Summer reading provides students with opportunities to further their reading, analysis, and vocabulary skills and prepares them for the upcoming school year. Exposure to a variety of genres, authors, and subjects fosters a life-long love of reading. LPCA faculty select books based on literary merit, historical significance, and thematic correlation to their ELA courses.
All students—both in Advanced Honors and On-level ELA courses—are required to read the assigned text in preparation for their ELA class. Students should expect the text to be used in Quarter 1. Teachers may use a variety of assessments including writing assignments and tests for this novel.

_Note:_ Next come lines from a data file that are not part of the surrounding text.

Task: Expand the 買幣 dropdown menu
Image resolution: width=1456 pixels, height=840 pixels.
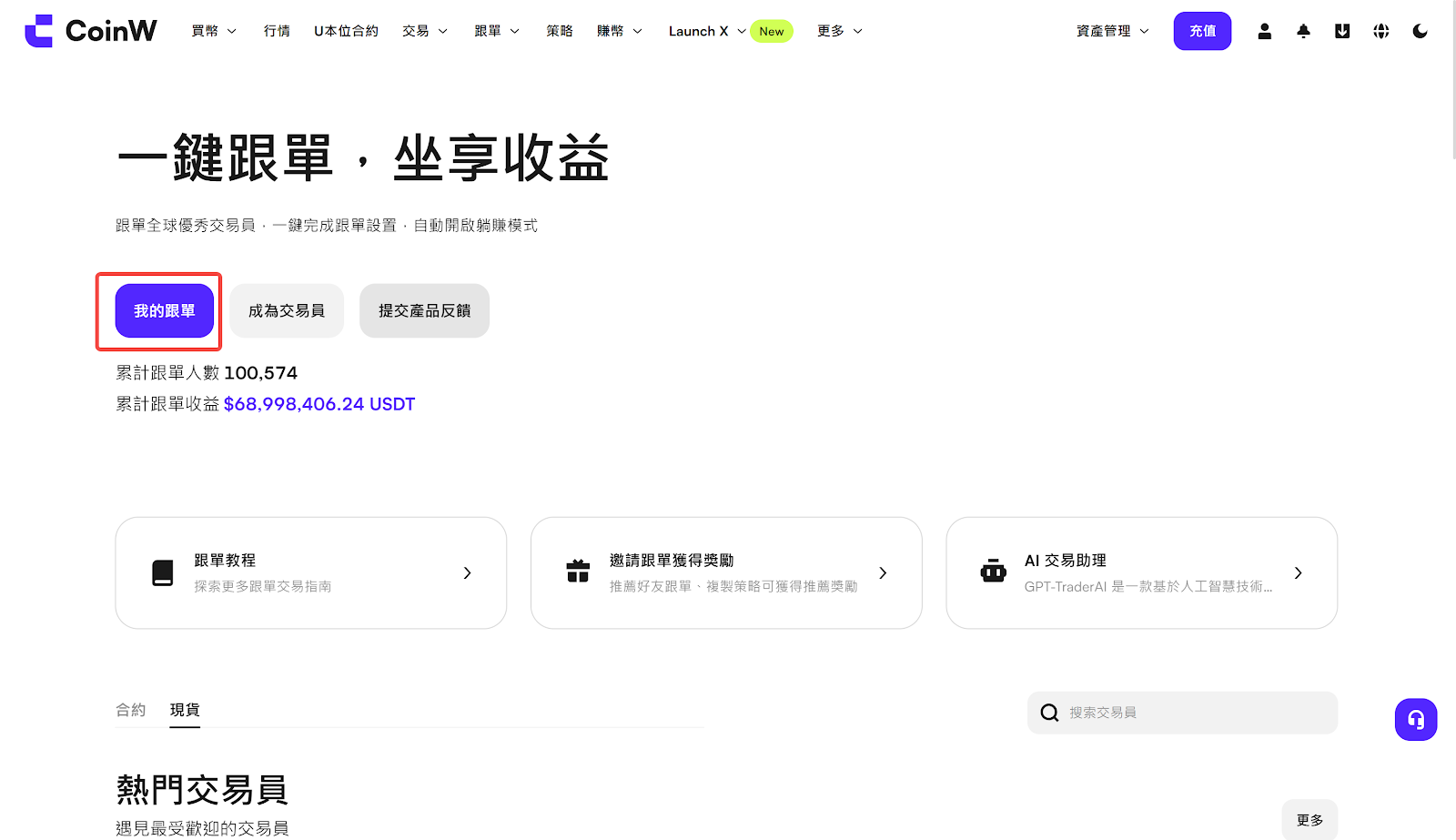Action: tap(214, 31)
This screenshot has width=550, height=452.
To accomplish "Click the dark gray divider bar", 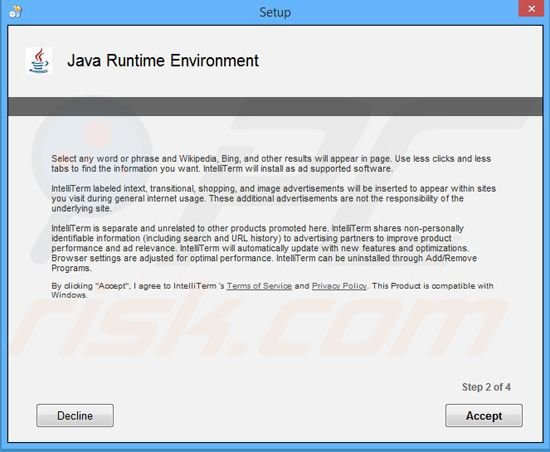I will (275, 107).
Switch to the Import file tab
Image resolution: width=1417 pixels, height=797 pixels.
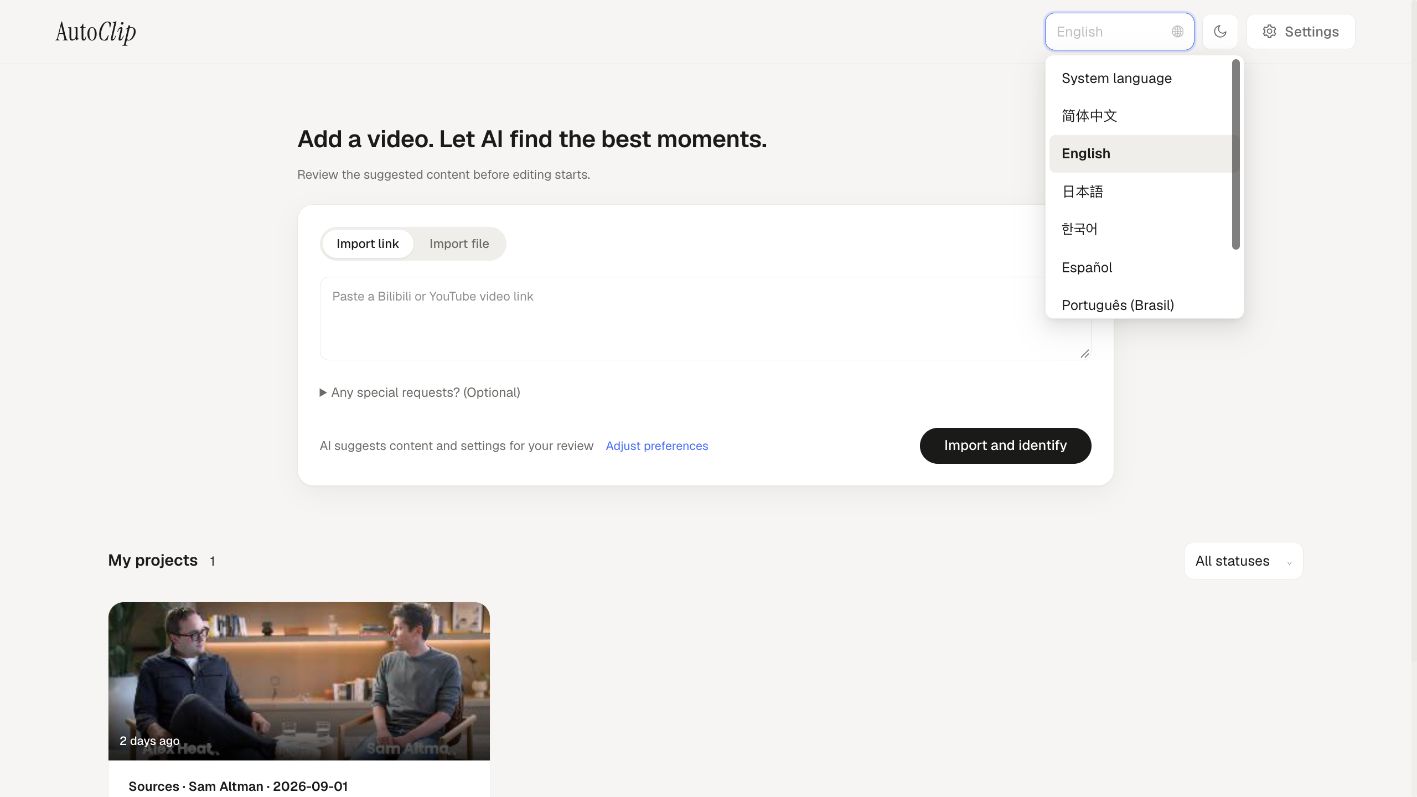pos(459,244)
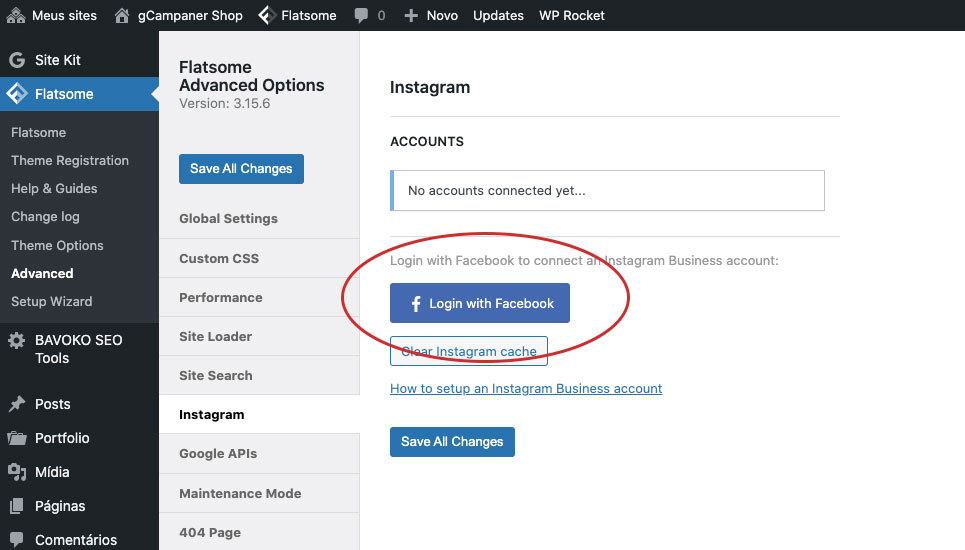Click the Site Kit Google icon
This screenshot has width=965, height=550.
click(x=16, y=60)
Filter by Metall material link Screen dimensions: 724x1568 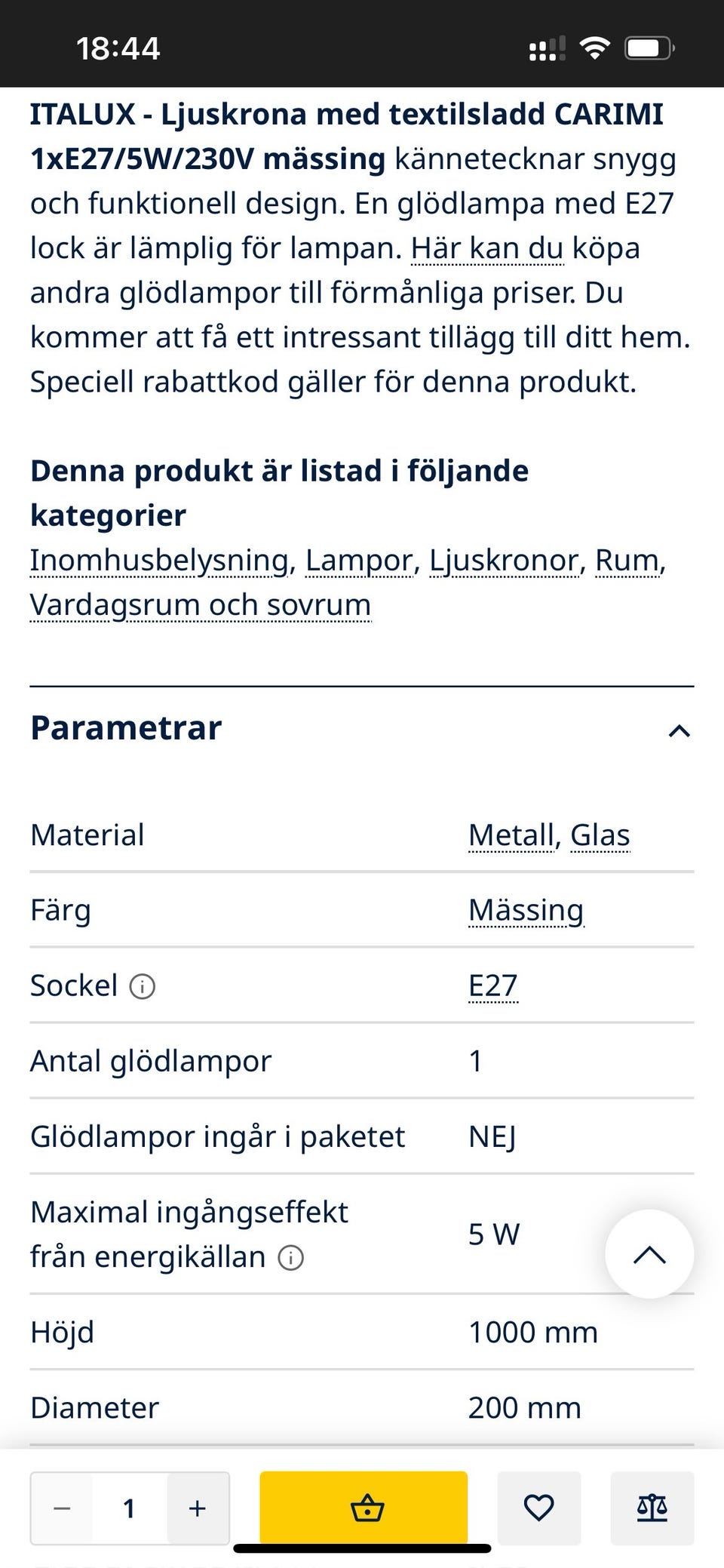[511, 835]
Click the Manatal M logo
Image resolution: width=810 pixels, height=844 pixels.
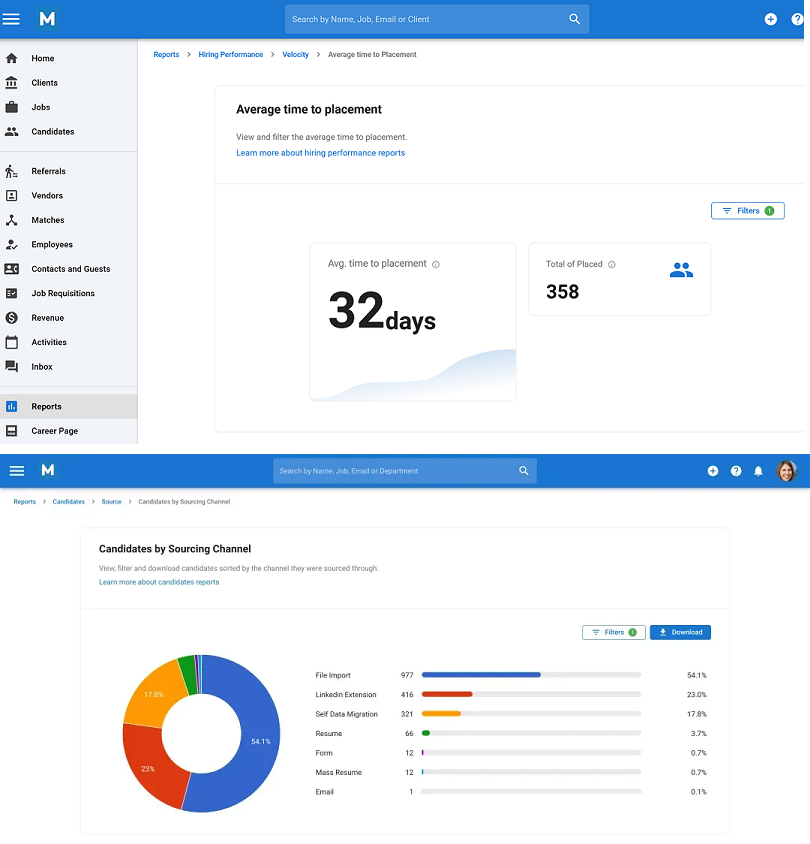(47, 19)
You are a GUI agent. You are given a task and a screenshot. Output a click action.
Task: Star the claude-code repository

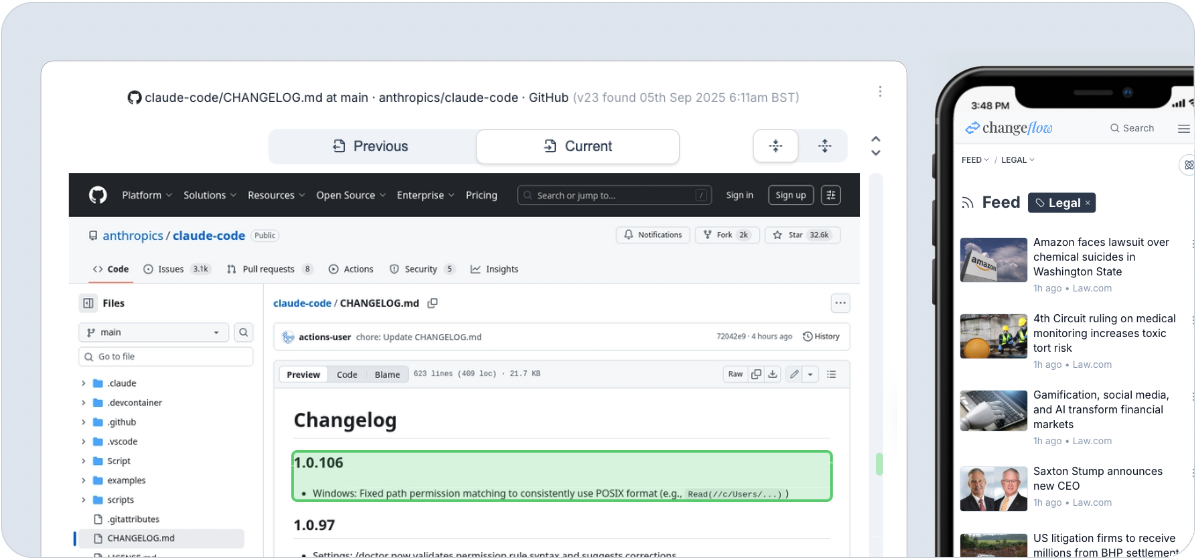[x=790, y=235]
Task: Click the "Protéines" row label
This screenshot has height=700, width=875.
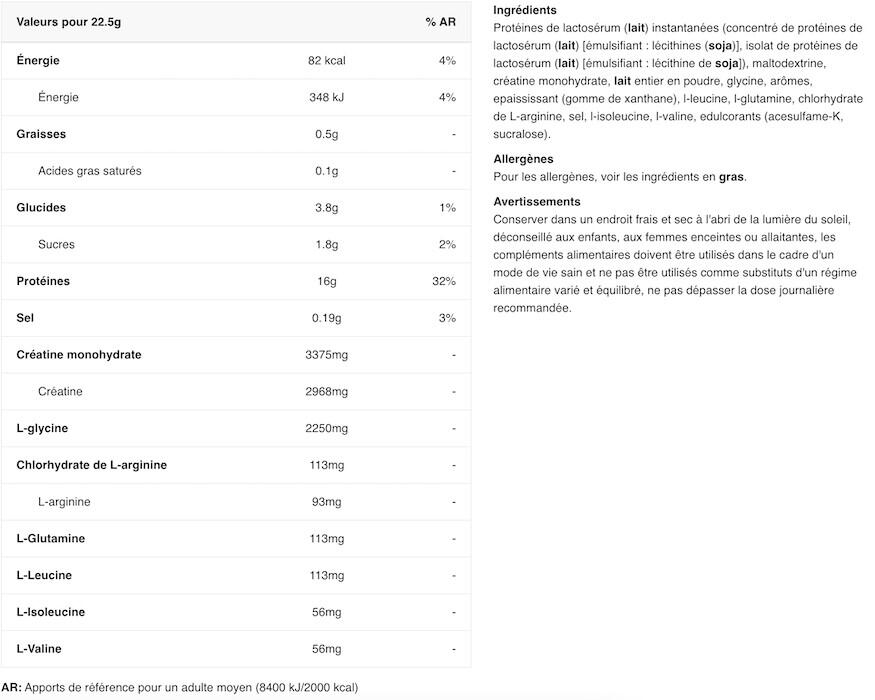Action: point(43,281)

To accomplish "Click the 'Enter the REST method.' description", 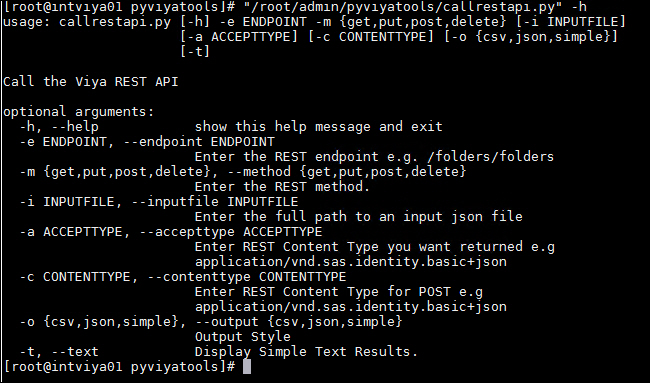I will click(x=282, y=187).
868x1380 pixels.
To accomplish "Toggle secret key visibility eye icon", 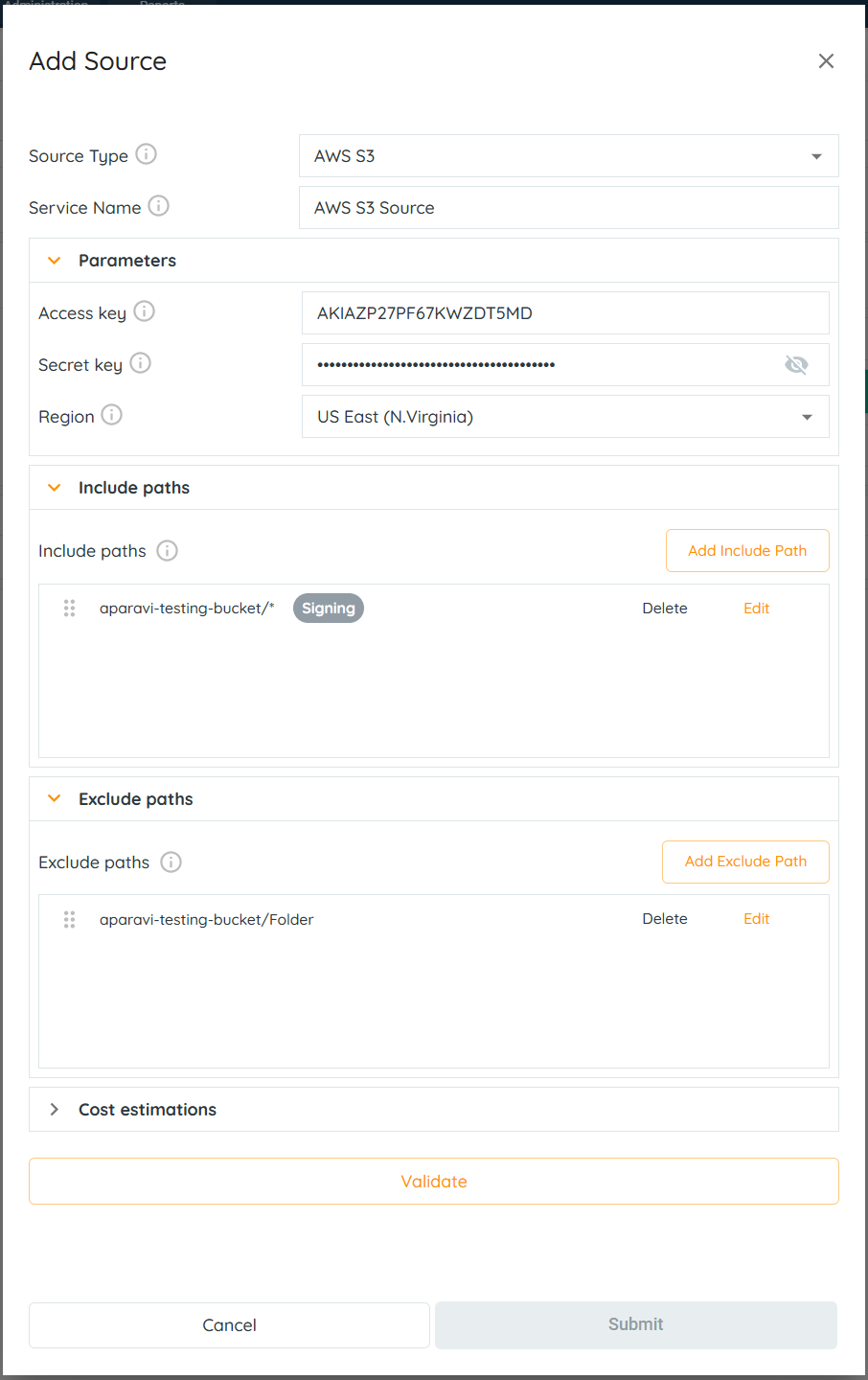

ELA900 – Genesis (The Bible) – Incoming 9th graders will read the book of Genesis in any translation. Students should pay attention to repeated themes, plot lines, and images. We will use Genesis as a starting point for a unit in Ancient Literature and Biblical Worldview in ELA900.
ELA1000 – Fahrenheit 451 (Bradbury) – Students entering ELA1000 will read Fahrenheit 451 by Ray Bradbury and can expect that the novel will be discussed during the first week of school. Students should focus on the use of the science fiction genre to communicate theme, parallels to historical and current events, and conflict.
ELA1100 – Night (Elie Wiesel) – Students taking ELA1100 will read Night by Elie Wiesel, paying careful attention to the themes of immoral subjugation and ethnic repression—themes that will be explored in Quarter 1 with Uncle Tom’s Cabin. Students should look for parallels with Old Testament themes of Hebrew enslavement.
ELA1100AdvHnrs – Night (Elie Wiesel) AND Old Man and the Sea (Hemingway) – In addition to reading Night, students wishing to take ELA1100 Advanced Honors will also read Old Man and the Sea by Ernest Hemingway.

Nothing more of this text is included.